Gegara Lembu Tua, Persaudaraan Warga Peurade Sempat Retak, Akhirnya Rukun Kembali
LIPUTANGAMPONGNEWS.ID - Minggu malam (21/9) di Gampong Peurade, Kecamatan Pante Raja itu sebenarnya berjalan tenang. Angin laut berembus pelan, anak-anak masih bercengkerama di halaman rumah. Namun suasana berubah ketika seekor lembu tua milik LM (20) tanpa sengaja masuk ke pekarangan IW (22) sebelum sempat digiring ke kandang. Sepele memang, hanya perkara ternak yang lepas kendali. Tetapi di balik perkara kecil itu, emosi manusia kadang lebih cepat bergejolak.
IW yang tersinggung, ditemani abangnya FR (28), melontarkan kata-kata kasar kepada LM. Cekcok pun tak terhindarkan, berujung perkelahian ringan yang menyedot perhatian warga. Orang tua IW, khawatir suasana meruncing, melaporkan kejadian tersebut kepada pihak berwajib. Malam yang mestinya damai, nyaris ternoda oleh bara konflik.
Keesokan harinya, Kanit Reskrim Polsek Pante Raja bersama perangkat gampong bergerak cepat. Mereka mengundang kedua belah pihak ke Polsek Panteraja. Di sana hadir Kapolsek, Keuchik, Tuha Peut, Bhabinkamtibmas, serta keluarga masing-masing. Forum adat itu terasa khidmat. Dalam budaya Aceh, penyelesaian masalah di tingkat gampong ibarat menyalakan pelita di tengah gelap: menjadi jalan terang sebelum persoalan membesar.
Di hadapan para tetua gampong, IW dan FR menundukkan kepala.
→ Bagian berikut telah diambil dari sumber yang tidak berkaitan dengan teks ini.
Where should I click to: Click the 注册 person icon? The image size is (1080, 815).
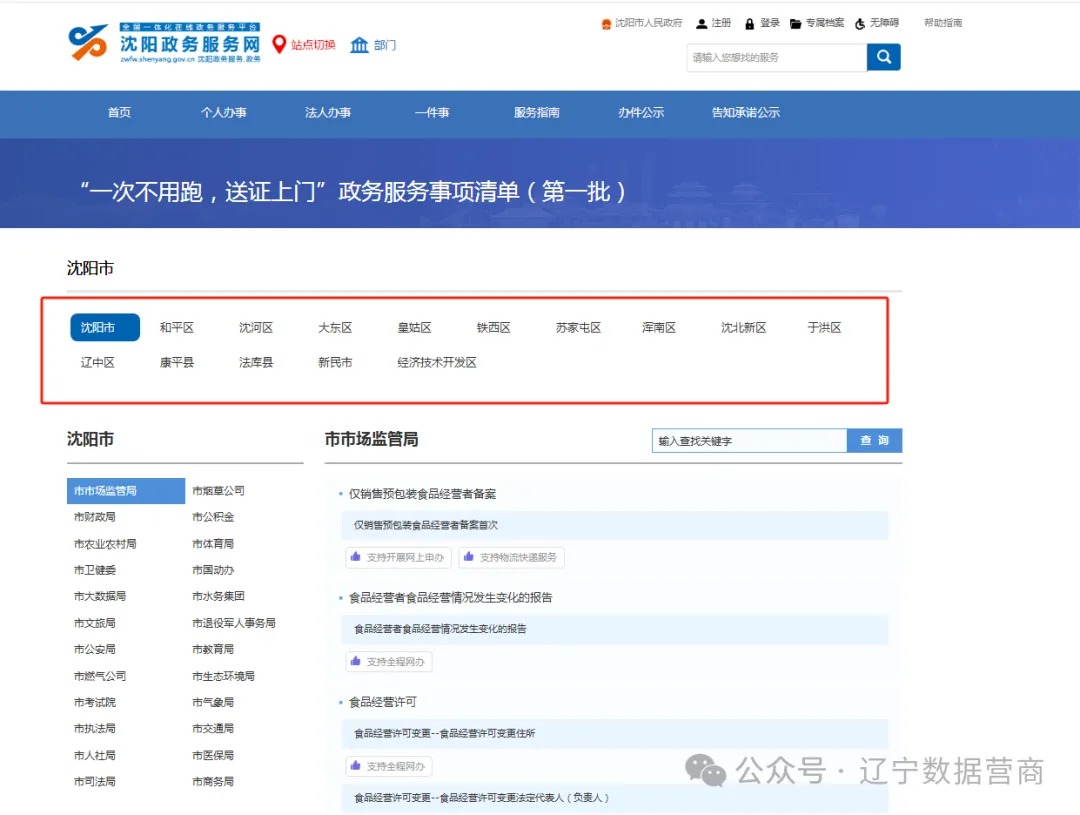click(x=702, y=23)
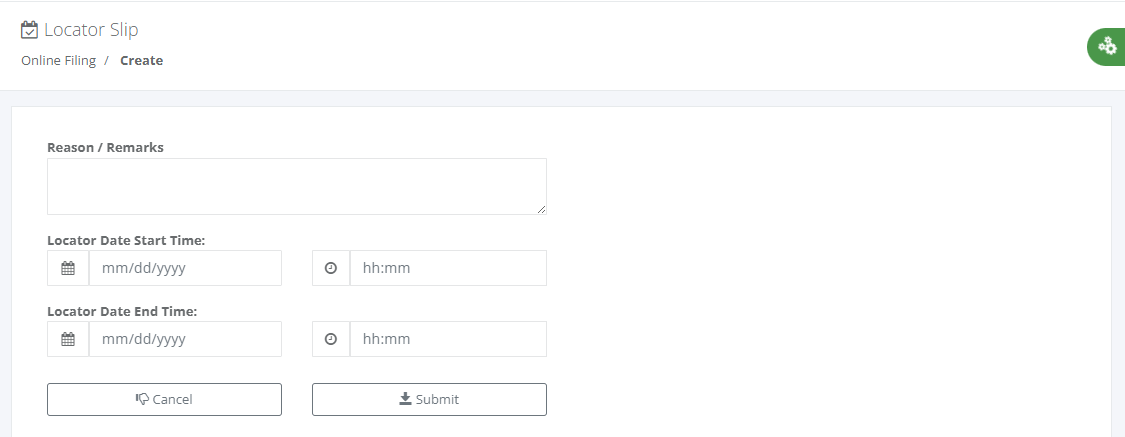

Mereka mengakui kekhilafan karena terlebih dahulu mengeluarkan kata-kata kasar. IW dengan suara bergetar menyampaikan permintaan maaf terbuka kepada LM. Momen itu seakan mengingatkan kembali pada nilai luhur Aceh yakni musyawarah sebagai jalan utama perdamaian. LM pun menerima dengan lapang dada. Tangan-tangan yang sempat mengepal, kini beralih menjadi genggaman hangat.
Tak berhenti pada maaf, prosesi perdamaian diperkuat dengan penandatanganan surat pernyataan damai. “Apabila salah satu pihak mengingkari kesepakatan, maka bersedia diproses sesuai hukum yang berlaku,” tegas AKP Mahruzar Hariadi, Kasi Humas Polres Pidie Jaya. Ucapannya menjadi penanda bahwa adat dan hukum formal berjalan seiring, saling menguatkan.
Ketegangan pun mencair, tali persaudaraan terajut kembali dalam tradisi Aceh, peristiwa semacam ini kerap ditutup dengan peusijuek, tradisi tepung tawar sebagai simbol penyucian hati dan niat. Meski sederhana, tradisi itu melambangkan kesejukan, konflik boleh terjadi, tapi perdamaian harus selalu dipelihara.
Kini, suasana di Gampong Peurade kembali teduh. Perselisihan akibat seekor lembu tua justru menjadi pengingat bagi warga bahwa musyawarah adat adalah benteng utama dalam menjaga persaudaraan. Di bumi Serambi Mekkah, damai bukan sekadar kata, melainkan napas yang terus diwariskan dari generasi ke generasi. (**)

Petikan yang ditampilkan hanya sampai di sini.